L’adoption depuis 2017 par de nombreux États de plans nationaux pour encourager son
développement en témoigne. En France, une stratégie nationale pour l’intelligence
artificielle (SNIA) a été lancée en mars 2018, initialement dotée de 1 527 M€ de
financements publics pour la période 2018-2022, suivie, en novembre 2021, par une
nouvelle phase dite d’« accélération » annoncée pour la période 2022-2025, avec comme
objectif de renforcer la compétitivité et l’attractivité de la France dans ce domaine. Le
rapport publié ce jour par la Cour des comptes constitue une évaluation
in itinere
de la SNIA,
qui porte sur les volets « recherche » et « enseignement supérieur », soit les principaux
volets en matière de financement.
Une priorité donnée à la recherche qui a permis d’éviter un décrochage
En 2018, la France a été l’un des premiers pays à l’échelle mondiale à s’être doté d’un plan
formalisé pour l’IA. Dans un premier temps, la stratégie française a donné la priorité à la
recherche en IA. Outre les 30 % des financements qui lui étaient alloués pour la période 2018-
2022, la recherche a ainsi fait l’objet d’un plan spécifique, la SNRIA, dont la coordination a été
confiée à l’opérateur Institut national de recherche en informatique et en automatique (Inria).
Depuis son lancement, la majorité des mesures prévues dans le cadre de la SNRIA a été mise
en œuvre. En formalisant une stratégie, les pouvoirs publics ont donné un signal politique fort
sur l’importance de l’IA pour la recherche française. La Cour constate cependant que l’efficacité
de la stratégie n’est pas avérée. Sur la période analysée, en nombre de publications en IA et sur
un total de 47 pays comparés, la France conserve difficilement une place au 10e rang à l’échelle
mondiale, et se maintient au 2e rang au niveau européen. La Cour des comptes recommande
donc que les financements mobilisés soient davantage suivis. Sur le volet recherche, 554,6 M€
ont
in fine
été engagés sur la période 2018-2022. Enfin, dans une perspective d’attractivité des
talents, certains outils de financement gagneraient à être pérennisés.
Un écosystème d’excellence dont la pérennité doit être garantie
L’orientation principale de la stratégie consiste en la constitution de pôles d’excellence en IA,
via la labellisation d’instituts interdisciplinaires en IA (3IA), la mise en place de chaires
individuelles, puis l’identification de centres d’excellence en dehors des instituts 3IA.

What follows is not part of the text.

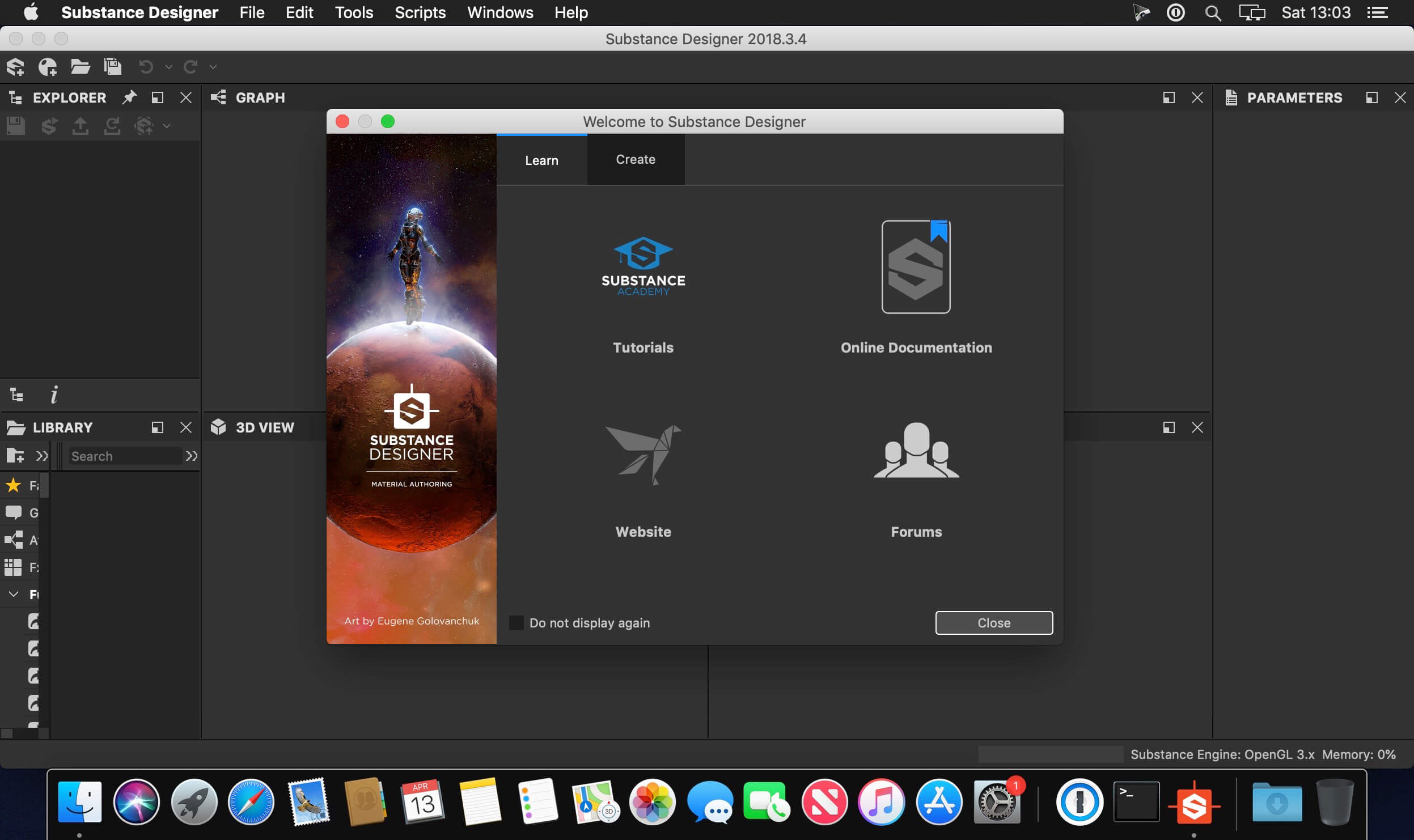The width and height of the screenshot is (1414, 840).
Task: Enable Do not display again checkbox
Action: click(x=516, y=623)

Les synergies entre centres d’excellence doivent être renforcées, en s’inscrivant notamment
dans une démarche plus systématique de valorisation réciproque de leurs travaux. Cela
contribuerait à améliorer leur visibilité, tant au niveau national qu’international, ainsi que
l’image de marque de la France pour attirer des talents étrangers. En parallèle, une clarification
des missions des centres d’excellence 3IA et hors 3IA apparaît nécessaire et doit s’accompagner
d’une révision de la temporalité des financements alloués aux instituts labellisés (actuellement
de quatre ans), qui repose sur une logique de trop court terme pour permettre des effets de
leviers. De plus, la Cour relève que si la stratégie a donné un signal fort pour favoriser la visibilité
des formations pour les jeunes talents, il importe désormais de pérenniser les financements
nécessaires à cette dynamique. L’évaluation montre que la SNRIA a permis une structuration
des acteurs de la recherche en IA, alors que l’IA n’était pas identifiée comme discipline en tant
que telle, même si elle doit encore gagner en maturité. Pour l’améliorer, procéder à une
adaptation de la gouvernance et du pilotage de la stratégie devient urgent et pourrait être
l’occasion de construire une vision commune et globale de l’action publique en IA, alors que les
mesures décidées en ce domaine restent dispersées au sein de plusieurs politiques publiques.
La stratégie d’accélération, opportunité d’une approche frugale, de confiance et
européenne renforcée
Si la stratégie nationale de recherche n’a pas encore permis de renforcer la position de la France
au niveau mondial, le premier volet a permis d’éviter un décrochage scientifique depuis 2018.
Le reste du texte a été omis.